At any given moment, we’re usually working on six to eight test reports among various staffers. Of those, perhaps two or three products might be the “latest and greatest” while the rest falls more into the bread-and-butter category—another $600 or $1,000 receiver, maybe another bookshelf speaker system. As I looked over our recent slate of reviews, I was indeed struck by how conventional the mix appears to be. And yet, as I dug a bit deeper, I came to see how well it represents technology trends that have come to define the audio/video space, circa 2013.

Let’s start with the Scandinavian-designed Opalum on-wall speakers. These are not like any other speaker system we’ve ever tested. Putting aside the modernistic highbrow design (featuring multiple small drivers set up as a point source), these are self-powered speakers, with built-in digital amplifiers that are driven by a single thin wire that combines the digital audio source signal and the required 24-volt power for the amps. In essence, you gain the advantages attendant to powered speakers—including optimized crossover and amp design—without the primary drawback, which is the need to run live power along with the signal wire. You’ll have to dive into Darryl Wilkinson’s review to learn how well the Opalums fared, but either way, you’ve got to admire the innovative thinking.

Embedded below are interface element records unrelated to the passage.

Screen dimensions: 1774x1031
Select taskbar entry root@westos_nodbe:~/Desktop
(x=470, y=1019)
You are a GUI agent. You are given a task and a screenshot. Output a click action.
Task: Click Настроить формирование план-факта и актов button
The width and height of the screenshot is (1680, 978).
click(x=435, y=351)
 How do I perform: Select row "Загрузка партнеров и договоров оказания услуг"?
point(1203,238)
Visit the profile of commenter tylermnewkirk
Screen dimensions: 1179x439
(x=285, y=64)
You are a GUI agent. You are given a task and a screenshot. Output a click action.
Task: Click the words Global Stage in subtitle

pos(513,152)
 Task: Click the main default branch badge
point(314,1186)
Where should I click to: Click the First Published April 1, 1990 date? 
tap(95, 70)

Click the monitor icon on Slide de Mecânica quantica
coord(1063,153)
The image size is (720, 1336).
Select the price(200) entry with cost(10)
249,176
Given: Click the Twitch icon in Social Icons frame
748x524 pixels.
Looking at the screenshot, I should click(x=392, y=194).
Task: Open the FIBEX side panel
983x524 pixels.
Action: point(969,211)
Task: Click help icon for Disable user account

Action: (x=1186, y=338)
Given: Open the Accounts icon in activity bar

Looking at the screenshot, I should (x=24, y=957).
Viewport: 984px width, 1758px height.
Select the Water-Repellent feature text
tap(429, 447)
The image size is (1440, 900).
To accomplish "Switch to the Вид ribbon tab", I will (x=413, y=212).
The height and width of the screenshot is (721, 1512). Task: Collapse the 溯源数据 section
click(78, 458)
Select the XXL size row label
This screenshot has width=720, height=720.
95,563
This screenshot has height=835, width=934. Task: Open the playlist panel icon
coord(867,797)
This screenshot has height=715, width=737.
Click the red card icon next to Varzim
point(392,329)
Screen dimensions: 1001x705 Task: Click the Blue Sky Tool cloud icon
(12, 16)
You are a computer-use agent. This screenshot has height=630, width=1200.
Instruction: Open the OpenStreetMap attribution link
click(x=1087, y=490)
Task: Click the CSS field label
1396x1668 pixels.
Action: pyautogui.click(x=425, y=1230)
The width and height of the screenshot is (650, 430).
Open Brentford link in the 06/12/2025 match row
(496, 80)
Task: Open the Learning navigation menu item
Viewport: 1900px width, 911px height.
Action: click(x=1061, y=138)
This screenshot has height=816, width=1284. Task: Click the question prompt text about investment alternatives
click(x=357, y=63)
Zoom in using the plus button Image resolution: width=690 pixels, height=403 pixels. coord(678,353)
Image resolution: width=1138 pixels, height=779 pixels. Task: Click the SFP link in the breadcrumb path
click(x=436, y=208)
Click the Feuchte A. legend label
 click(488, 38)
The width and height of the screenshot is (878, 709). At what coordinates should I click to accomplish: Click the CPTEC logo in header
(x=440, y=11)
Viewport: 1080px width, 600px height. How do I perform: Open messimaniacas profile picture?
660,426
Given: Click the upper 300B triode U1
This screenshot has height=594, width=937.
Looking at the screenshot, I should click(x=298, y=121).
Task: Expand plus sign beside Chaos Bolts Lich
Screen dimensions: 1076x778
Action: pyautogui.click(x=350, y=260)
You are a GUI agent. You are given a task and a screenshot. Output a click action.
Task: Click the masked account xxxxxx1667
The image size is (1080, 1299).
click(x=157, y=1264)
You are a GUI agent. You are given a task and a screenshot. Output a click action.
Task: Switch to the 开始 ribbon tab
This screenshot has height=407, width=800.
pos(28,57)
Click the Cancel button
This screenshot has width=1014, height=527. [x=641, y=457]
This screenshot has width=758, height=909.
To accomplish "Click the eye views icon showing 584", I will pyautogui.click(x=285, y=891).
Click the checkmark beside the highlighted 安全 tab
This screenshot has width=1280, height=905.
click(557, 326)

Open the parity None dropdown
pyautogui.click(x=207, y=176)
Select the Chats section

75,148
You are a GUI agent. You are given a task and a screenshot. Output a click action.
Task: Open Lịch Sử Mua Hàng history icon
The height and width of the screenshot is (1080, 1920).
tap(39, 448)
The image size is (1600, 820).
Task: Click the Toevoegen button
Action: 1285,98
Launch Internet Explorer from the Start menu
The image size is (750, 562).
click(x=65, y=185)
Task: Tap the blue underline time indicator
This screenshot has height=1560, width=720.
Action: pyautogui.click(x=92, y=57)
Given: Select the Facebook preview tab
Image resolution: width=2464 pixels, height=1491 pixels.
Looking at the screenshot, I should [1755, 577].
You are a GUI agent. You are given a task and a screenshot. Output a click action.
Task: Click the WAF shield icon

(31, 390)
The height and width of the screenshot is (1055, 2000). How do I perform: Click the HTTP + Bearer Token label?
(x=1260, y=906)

On the television front, Samsung’s F8500, the company’s best plasma TV to date, breaks new ground for the plasma category in terms of light output. For those with no choice but to watch TV in a bright room, that could make the difference in skipping an LCD in favor of plasma’s superior image quality. In cutting-edge 4K, Tom Norton reviewed Sony’s first UltraHD model in a “common” screen size: $7,000 for 65 inches diagonal versus $25,000 for the 84-inch model. But does four times the resolution of full HD really matter with conventionally sized TVs? Read Tom’s review to find out.

Then there’s the B&W Panorama 2 soundbar system, which offers what’s among the best sound quality we’ve heard from this still emerging (and surging) category, and the SVS Ultra bookshelf speakers, which, on their surface, do not appear to offer anything more than just solid engineering bolstered by good build quality. And yet, as Mark Fleischmann reports, the Ultras’s outstanding value is very much a product of today’s trend toward high-tech overseas manufacturing in China and cost-effective, Web-direct sales here at home. This combination is starting to change the face of audio retail sales in the U.S. and is making some very high-quality and good-sounding products accessible to more consumers (assuming they can live with a money-back guarantee in place of a live demo).

It goes on, of course: Pioneer’s latest budget receiver and Samsung’s $150 Blu-ray player both continue the trend toward network-connected products, each offering new ways to stream content from your personal media library or the Internet.

All of this is just my way of saying that, if you’ve been wondering what’s new in the staid old world of audio/video, the answer is: pretty much everything, even the stuff that isn’t new.